• Required work
Your answer should be only the lines below from the one with "Expand the trial status dropdown arrow" to the one with "This screenshot has width=1444, height=840.", repeated exactly, ends included.

• Input material
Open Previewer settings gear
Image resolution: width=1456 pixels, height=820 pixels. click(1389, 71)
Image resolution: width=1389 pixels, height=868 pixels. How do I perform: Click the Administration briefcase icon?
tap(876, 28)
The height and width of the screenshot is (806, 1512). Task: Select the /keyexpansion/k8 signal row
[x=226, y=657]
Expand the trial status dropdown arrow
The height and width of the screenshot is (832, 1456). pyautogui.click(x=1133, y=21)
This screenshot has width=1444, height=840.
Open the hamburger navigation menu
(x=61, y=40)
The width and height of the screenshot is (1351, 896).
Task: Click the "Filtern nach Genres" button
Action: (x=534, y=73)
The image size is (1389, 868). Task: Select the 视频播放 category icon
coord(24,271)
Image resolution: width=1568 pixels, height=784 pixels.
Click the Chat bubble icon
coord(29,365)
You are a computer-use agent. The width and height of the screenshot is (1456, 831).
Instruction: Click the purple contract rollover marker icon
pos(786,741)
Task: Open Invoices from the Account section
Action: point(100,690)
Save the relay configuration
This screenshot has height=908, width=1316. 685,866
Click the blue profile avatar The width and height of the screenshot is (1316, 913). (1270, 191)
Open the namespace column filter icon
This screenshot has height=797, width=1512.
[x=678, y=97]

• Solution to the exercise
Expand the trial status dropdown arrow
The height and width of the screenshot is (832, 1456). pyautogui.click(x=1133, y=21)
This screenshot has width=1444, height=840.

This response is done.